## Exercise brief
There is a line containing "Click VIEW 3D SOLAR SYSTEM button" in the records below. Repeat it and every line after it, exactly, through the final line, but no pictures.

[Extracted records]

■ ■ ■ ■

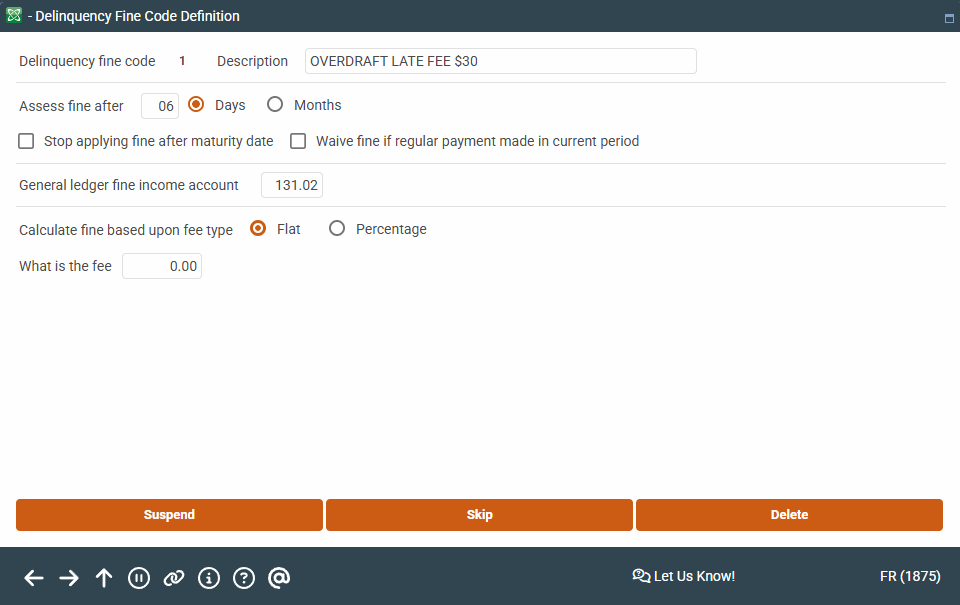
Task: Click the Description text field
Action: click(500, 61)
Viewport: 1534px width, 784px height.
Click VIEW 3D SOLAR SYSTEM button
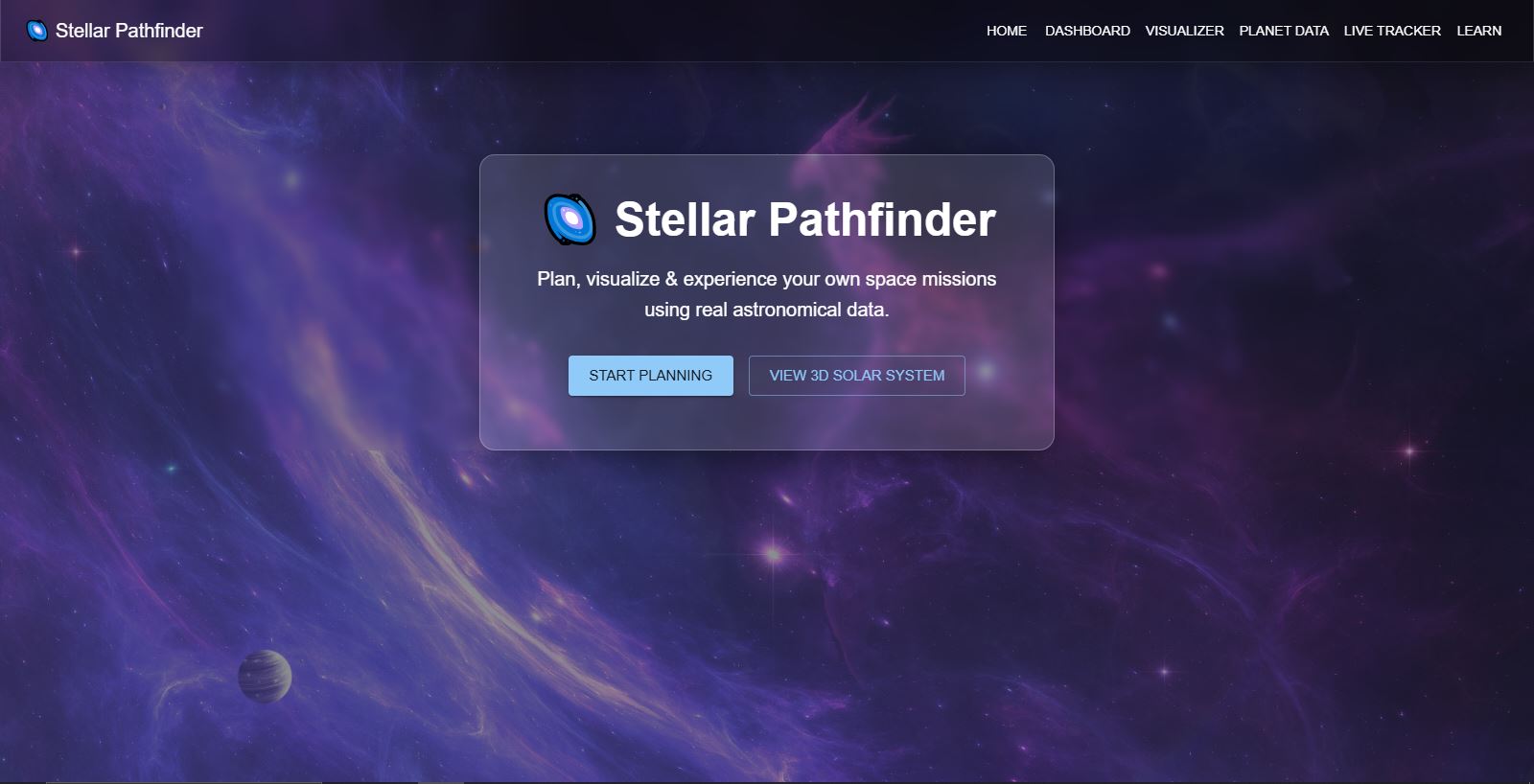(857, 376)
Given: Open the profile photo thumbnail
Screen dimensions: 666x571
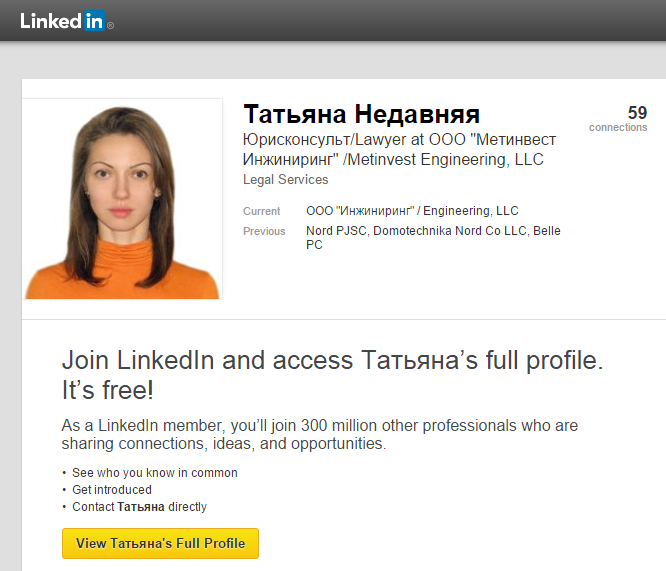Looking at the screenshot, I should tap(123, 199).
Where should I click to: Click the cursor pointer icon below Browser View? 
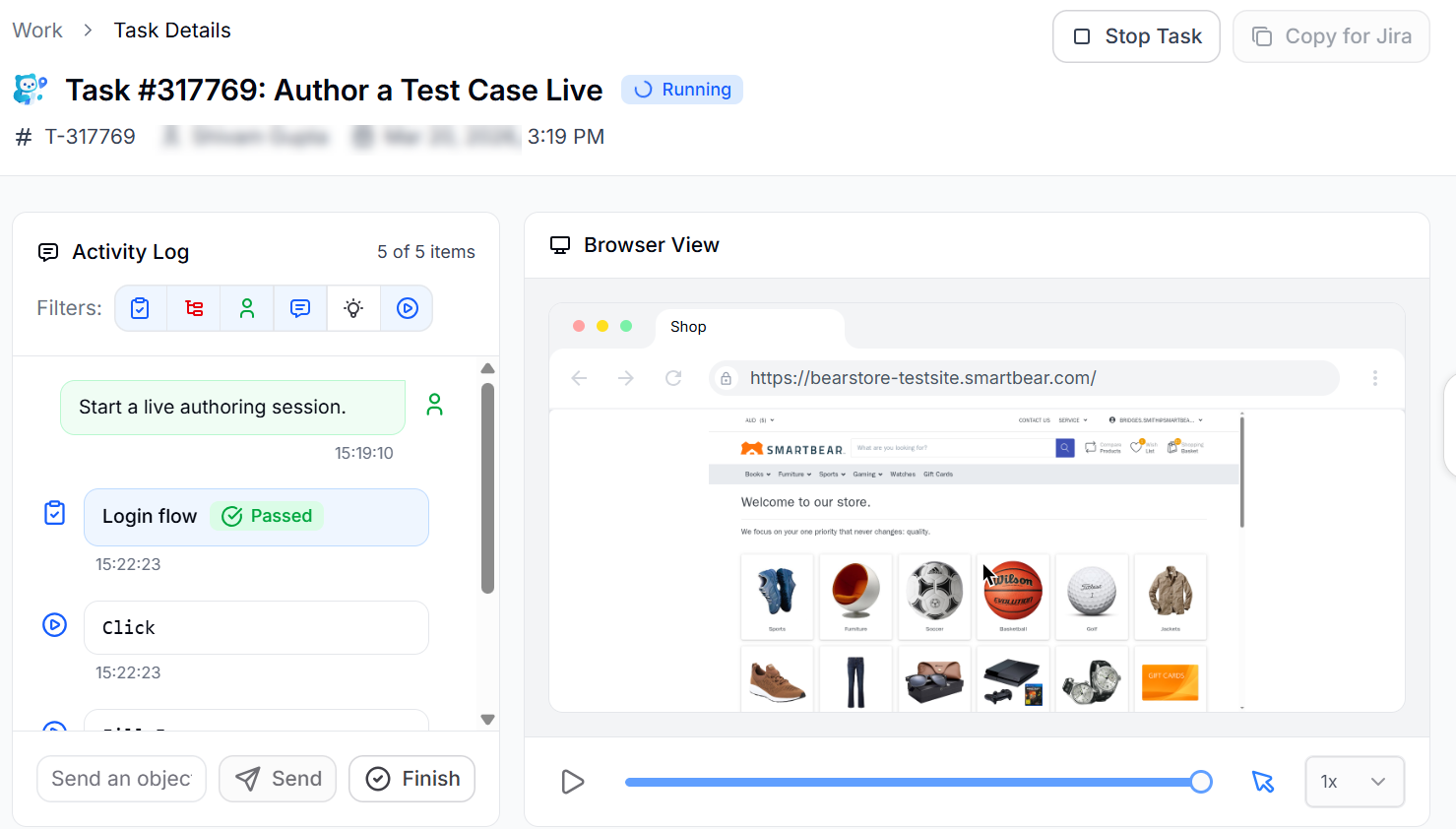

■ ■ ■ ■

## Output
Click VIEW 3D SOLAR SYSTEM button
(857, 376)
Given: Open the profile photo thumbnail
Screen dimensions: 666x571
Looking at the screenshot, I should tap(123, 199).
Where should I click to: Click the cursor pointer icon below Browser View? 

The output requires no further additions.